課題 1 — Fisher-Yates法の文章のうち「これは、一見問題なく」で始まる段落を、主な事実を残したまま箇条書きにまとめなさい。
課題 2 — Fisher-Yates法の文章の図解に示された段階ごとの要素の並びを、段階名とあわせてすべて挙げなさい。
課題 3 — Fisher-Yates法の文章を、最後の文の後から書き継ぎなさい。

文書の抜粋 —
==*==

6.Fisher-Yates法の誤った実装について

 5.で扱ったFisher-Yates法は、しばしば誤った形で実装される。その代表的な誤りとして、上に引用した手順を、②でjの値として1以上n以下から選択するようにしたものが挙げられる。図解すると以下のとおりとなる。

初期状態            
添字 1 2 3 4 5 6 7
要素 1 2 3 4 5 6 7
               
入替1回目          
入替先(i=7)
添字 1 2 3 4 5 6 7
要素 1 2 3 4 7 6 5
               
  入替元をランダムに選択(j=1~7)
入替2回目        
入替先(i=6)
 
添字 1 2 3 4 5 6 7
要素 1 2 3 4 7 5 6
               
 
ランダムに選択して入替(j=1~7)
範囲を狭めず毎回全範囲から選択している!
以下7回目まで同様に入替
 

 これは、一見問題なくシャッフルが機能しているように見えるが、実際にはシャッフル後の各配列が等確率で生成されることはない。なぜなら、この手順で生まれる分岐はn^n通りである一方、配列a(n)の取りうる組み合わせはn!通りであり、n≧3である場合、n!はn^nを常に割り切れない。このため、特定の配列が特定の配列に比べて生成されやすいという問題が生じるのである。

 さて、n=7のケース(IIDXのケースに相当する)について、初期配置を「1234567」(正規配置に相当する)とし、この誤った実装を用いて1000万回のシミュレーションを行うと、レーンの移動関係はどのような結果となるだろうか。その確率分布を以下に示す。

==*==

データ内容 —
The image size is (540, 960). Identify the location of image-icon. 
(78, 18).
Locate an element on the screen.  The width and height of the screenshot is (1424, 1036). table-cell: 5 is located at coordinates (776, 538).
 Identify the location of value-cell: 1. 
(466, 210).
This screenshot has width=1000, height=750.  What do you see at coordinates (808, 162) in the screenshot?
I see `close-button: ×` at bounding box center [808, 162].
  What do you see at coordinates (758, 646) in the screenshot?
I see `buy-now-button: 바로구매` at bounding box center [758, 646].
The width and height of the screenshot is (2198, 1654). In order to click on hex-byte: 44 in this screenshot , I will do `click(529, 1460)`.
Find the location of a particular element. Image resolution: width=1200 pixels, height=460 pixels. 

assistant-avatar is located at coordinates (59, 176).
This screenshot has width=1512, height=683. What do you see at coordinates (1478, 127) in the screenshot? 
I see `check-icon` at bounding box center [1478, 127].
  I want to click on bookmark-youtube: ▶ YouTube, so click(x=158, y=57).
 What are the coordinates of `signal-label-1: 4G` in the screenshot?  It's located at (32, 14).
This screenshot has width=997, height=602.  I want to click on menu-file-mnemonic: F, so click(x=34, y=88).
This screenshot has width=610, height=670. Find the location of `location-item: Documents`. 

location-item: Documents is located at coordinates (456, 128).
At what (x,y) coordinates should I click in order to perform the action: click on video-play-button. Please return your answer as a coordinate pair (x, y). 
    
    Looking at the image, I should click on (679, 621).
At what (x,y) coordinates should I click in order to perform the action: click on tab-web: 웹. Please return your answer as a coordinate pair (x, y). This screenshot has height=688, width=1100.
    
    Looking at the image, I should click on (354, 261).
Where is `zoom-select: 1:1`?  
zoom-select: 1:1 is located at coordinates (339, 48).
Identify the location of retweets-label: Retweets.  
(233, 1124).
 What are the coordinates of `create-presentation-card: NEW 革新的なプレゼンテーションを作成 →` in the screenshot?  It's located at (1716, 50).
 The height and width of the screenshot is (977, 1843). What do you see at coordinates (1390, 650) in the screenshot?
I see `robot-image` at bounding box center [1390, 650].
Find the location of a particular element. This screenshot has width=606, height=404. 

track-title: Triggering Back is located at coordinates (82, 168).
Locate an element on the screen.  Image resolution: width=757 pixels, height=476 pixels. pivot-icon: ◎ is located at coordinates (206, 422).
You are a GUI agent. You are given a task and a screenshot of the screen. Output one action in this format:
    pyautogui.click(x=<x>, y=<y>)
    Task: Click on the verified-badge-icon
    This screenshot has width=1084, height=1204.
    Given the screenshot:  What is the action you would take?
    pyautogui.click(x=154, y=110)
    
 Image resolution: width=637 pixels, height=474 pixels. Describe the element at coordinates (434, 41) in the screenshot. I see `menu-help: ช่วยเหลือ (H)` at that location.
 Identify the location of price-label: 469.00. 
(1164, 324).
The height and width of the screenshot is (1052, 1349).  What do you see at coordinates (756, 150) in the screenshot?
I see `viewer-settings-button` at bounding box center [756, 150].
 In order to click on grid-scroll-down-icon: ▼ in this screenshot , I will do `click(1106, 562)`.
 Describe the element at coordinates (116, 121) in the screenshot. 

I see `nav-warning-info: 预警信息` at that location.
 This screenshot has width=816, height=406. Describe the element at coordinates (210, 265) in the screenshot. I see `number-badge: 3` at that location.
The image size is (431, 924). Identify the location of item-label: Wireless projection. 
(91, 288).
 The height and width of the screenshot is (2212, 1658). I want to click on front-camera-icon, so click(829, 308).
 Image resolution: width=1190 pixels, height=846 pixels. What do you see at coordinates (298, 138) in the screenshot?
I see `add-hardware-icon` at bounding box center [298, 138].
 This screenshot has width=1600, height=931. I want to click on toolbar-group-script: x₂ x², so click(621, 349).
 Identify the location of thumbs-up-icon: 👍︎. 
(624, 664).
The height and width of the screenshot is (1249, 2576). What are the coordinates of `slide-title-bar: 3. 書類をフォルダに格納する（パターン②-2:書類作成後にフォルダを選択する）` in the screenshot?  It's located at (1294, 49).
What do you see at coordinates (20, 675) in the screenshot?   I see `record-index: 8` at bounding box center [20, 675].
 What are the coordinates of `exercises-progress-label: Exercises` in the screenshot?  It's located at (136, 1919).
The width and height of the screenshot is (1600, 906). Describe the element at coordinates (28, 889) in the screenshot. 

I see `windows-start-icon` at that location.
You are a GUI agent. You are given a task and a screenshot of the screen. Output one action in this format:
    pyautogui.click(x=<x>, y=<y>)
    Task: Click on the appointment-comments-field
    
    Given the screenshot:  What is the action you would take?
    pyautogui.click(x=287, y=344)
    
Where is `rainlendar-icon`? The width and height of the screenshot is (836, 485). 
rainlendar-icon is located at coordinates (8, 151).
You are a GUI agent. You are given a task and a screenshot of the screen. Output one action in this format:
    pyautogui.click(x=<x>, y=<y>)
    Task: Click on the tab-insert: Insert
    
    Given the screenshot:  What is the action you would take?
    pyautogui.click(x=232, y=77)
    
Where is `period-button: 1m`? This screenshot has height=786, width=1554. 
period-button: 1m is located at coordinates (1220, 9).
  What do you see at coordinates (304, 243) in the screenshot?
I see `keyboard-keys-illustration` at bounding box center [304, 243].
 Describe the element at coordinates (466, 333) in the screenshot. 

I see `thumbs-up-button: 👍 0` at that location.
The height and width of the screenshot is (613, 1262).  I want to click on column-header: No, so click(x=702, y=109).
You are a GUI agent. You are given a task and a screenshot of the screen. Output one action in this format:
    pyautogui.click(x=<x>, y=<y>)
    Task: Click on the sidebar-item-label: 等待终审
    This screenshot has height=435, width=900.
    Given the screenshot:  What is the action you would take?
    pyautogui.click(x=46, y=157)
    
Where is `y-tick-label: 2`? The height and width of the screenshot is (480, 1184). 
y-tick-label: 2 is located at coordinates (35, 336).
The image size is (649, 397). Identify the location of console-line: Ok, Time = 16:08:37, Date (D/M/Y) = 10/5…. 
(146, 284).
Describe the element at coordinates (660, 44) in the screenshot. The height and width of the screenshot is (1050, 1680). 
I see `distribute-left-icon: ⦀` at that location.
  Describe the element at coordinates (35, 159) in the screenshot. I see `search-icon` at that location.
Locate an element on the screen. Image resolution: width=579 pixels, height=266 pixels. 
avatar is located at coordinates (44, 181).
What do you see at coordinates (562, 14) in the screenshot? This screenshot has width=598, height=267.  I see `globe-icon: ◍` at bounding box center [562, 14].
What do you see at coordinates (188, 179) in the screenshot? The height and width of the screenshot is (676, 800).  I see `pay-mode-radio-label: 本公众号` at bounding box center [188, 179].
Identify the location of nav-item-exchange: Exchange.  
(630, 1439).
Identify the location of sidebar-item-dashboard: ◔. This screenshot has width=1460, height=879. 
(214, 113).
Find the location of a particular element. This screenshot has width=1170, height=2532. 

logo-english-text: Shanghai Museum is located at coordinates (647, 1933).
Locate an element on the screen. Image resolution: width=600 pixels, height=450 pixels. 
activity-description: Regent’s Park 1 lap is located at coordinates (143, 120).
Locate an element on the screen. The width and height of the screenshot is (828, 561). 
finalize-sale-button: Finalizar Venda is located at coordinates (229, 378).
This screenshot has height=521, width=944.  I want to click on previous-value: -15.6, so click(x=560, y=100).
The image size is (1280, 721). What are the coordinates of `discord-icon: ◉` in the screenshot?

==*==

解答欄 1 —
- 一見シャッフルは機能しているように見えるが、シャッフル後の各配列は等確率では生成されない。
- この手順で生まれる分岐はn^n通りである。
- 配列a(n)の取りうる組み合わせはn!通りである。
- n≧3の場合、n!はn^nを割り切れない。
- そのため、特定の配列が他の配列より生成されやすくなる。

解答欄 2 —
- 初期状態:1 2 3 4 5 6 7
- 入替1回目:1 2 3 4 7 6 5
- 入替2回目:1 2 3 4 7 5 6

解答欄 3 —
  1 2 3 4 5 6 7
1 14.3% 17.9% 16.2% 14.7% 13.4% 12.3% 11.3%
2 14.3% 13.2% 17.1% 15.6% 14.3% 13.2% 12.3%
3 14.3% 13.4% 12.6% 16.7% 15.4% 14.3% 13.4%
4 14.3% 13.5% 12.9% 12.3% 16.7% 15.6% 14.7%
5 14.3% 13.8% 13.3% 12.9% 12.5% 17.1% 16.2%
6 14.3% 14.0% 13.8% 13.5% 13.4% 13.2% 17.9%
7 14.3% 14.3% 14.3% 14.3% 14.3% 14.3% 14.3%

 この誤った実装では、上記(1)②TRAININGモードの前回配置に対する今回配置分布、(2)①FREEモードの正規レーンに対する移動先分布にかなり近似する配置分布を生み出すことがわかった。確率分布に対してカイ二乗検定を行うと、それぞれp値=0.292、p値=0.756となり、十分に尤もらしいと言える。

 ここから、FREEモードでRANDOMを使用した場合には正規配置に対してこの誤った実装でランダム配置を生成しているのではないか、TRAININGモードでRANDOMを使用した場合には、前回配置に対してこの誤った実装でランダム配置を生成しているのではないかと考えられる。データ構造については完全に憶測となるが、レーンの配置を保持する変数について、FREEモードの場合はステージごとに正規配置に一度初期化し、TRAININGモードの場合は初期化されず前回配置をそのまま保持しているのではないだろうか。

 

7.結論

 PS2用ゲームソフト”beatmania IIDX 16 EMPRESS + PREMIUM BEST”のEMPRESS DISCでは、ランダム配置に明確な偏りが存在しており、FREEモードでは、各レーンが正規レーンと同じ鍵盤に配置されにくく、一つ隣の鍵盤に配置されやすい。また、TRAININGモードでは、各レーンが前回と同じ鍵盤に配置されにくく、一つ隣の鍵盤に配置されやすい。

 その原因は、ランダム配置を作成するシャッフルアルゴリズムの実装誤りであると考えられ、有力なシャッフルアルゴリズムであるFisher-Yates法の実装誤り時における配置分布とほぼ一致していることから、同種の誤りが生じている可能性が高い。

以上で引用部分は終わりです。